CEDARS. Curl Exemplars in Digital ARchiveS

Peter Fox
Cambridge University Library


For many years librarians and conservators have been studying and solving the preservation problems of paper-based information resources. By now, they are, on the whole, well understood, with the principal constraint on an institution's preservation policy usually being that of finance. As libraries and archives all over the world move towards ever greater dependence on electronic sources of information we encounter preservation problems of a completely different order of magnitude and a completely different type.

In this paper I shall be talking about a specific project that is currently under way to seek to address some of the problems of the long-term preservation of electronic information. This project, called CEDARS (CURL Examplars in Digital ArchiveS), is based in the United Kingdom, but those of us involved with it are conscious that this is a global problem and we are working closely with colleagues in other countries, particularly in the USA and Australia.

From a preservation perspective, electronic information resources differ from their print equivalents in a number of crucial respects. If a traditional conservator has a book or manuscript in front of him, he can usually assess the problem or, by means of a few tests, can measure it. The problems of brittle paper are serious ones, but, nevertheless, the time scale for most papers becoming brittle, if they are stored in reasonable conditions, is at least a good number of decades, if not centuries. With electronic information the time-scale is much shorter.
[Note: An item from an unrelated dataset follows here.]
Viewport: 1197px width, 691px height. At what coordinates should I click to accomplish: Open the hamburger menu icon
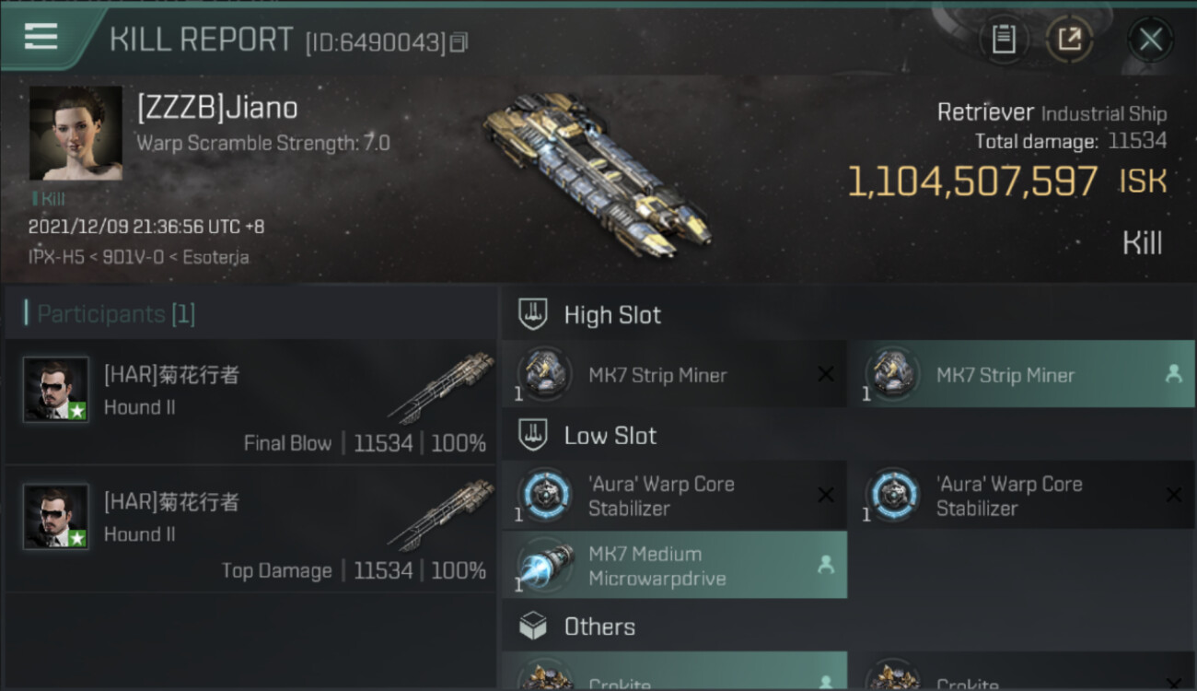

Electronic resources are distributed to libraries either via a carrier such as a CD-ROM or via a network. In the former case a library wishing to archive the data will have to transfer them to a suitable medium and they will then have to be regularly refreshed or migrated. In the latter case the library's normal right is that of access only. It is likely that the database is held by or on behalf of the publisher and there is a risk that, if the publisher goes out of business or decides that the database is no longer producing a sufficient financial return, it will be lost to scholarship in a way that does not happen with traditional print-on-paper publishing. The research library community is now considering how, in the digital environment, it should exercise the responsibility which it has always undertaken with respect to the preservation of research materials on paper. Should libraries undertake the long-term preservation of electronic information resources? Should new digital archives be established? What are the issues of access, retrieval, etc.? What standards should be adopted? And what are the cost implications?
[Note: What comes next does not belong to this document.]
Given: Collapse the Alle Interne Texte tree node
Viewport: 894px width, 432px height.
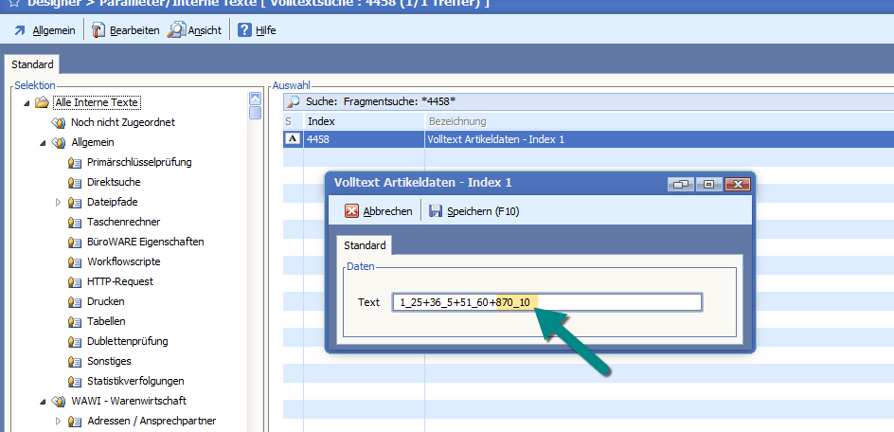Looking at the screenshot, I should click(27, 102).
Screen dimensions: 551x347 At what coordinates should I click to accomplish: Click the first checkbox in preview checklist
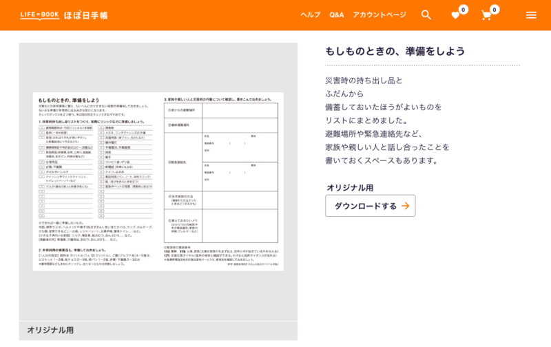tap(41, 128)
A serious and active interest in digital preservation among the library community is a relatively recent phenomenon. In 1995 the Research Libraries Group (RLG) and the Commission on Preservation and Access (CPA) in the USA established a joint task force to consider this issue; the task force published its report the following year. In the UK, in November 1995, the JISC (Joint Information Systems Committee of the Higher Education Funding Councils) addressed the question of the preservation of digital media by holding a national conference in Warwick, where a number of action points were identified. The first of these was an analysis of the CPA/RLG report to identify those recommendations in it which were relevant to the UK situation and where research could usefully be undertaken to complement but not duplicate that in progress or planned in the USA and Australia. This analysis resulted in the holding of a seminar in December 1996 at the British Library, which was attended by representatives from the library and archive profession, data archives, and publishers, and where it was agreed that the JISC would fund seven studies on digital archiving, in collaboration with the National Preservation Office, the library, archival and publishing communities.
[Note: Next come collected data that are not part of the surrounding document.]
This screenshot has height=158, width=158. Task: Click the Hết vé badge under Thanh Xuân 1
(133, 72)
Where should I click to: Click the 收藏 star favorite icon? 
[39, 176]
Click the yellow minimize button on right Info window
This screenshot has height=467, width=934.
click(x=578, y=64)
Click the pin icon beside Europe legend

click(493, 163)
Those seven JISC/NPO studies were published during 1997 and 1998. A report of the seminar was the first of these studies. The next was an attempt to develop a framework of data types and formats, in order to indicate the likely problems, requirements and responsibilities appropriate to each category, and to identify the most appropriate method of preservation for each category. The third was an investigation into opinions on the responsibility for maintaining an archive of digital materials. In the traditional area of publishing it is quite clear where this responsibility lies: publishers do not regard it as residing with them, and if libraries wish to preserve the books or journals they have bought, then it is their responsibility to do so. In electronic publishing the issues are not nearly as clear. In many cases, for example, libraries do not hold the database - that resides with the publisher. What happens if the publisher goes out of business or loses interest in maintaining the database because the income stream from it has dried up? The report recommended that a national body be established in the UK to co-ordinate such archiving and that it should be funded from the public sector, with an extension of legal deposit legislation to cover electronic publications.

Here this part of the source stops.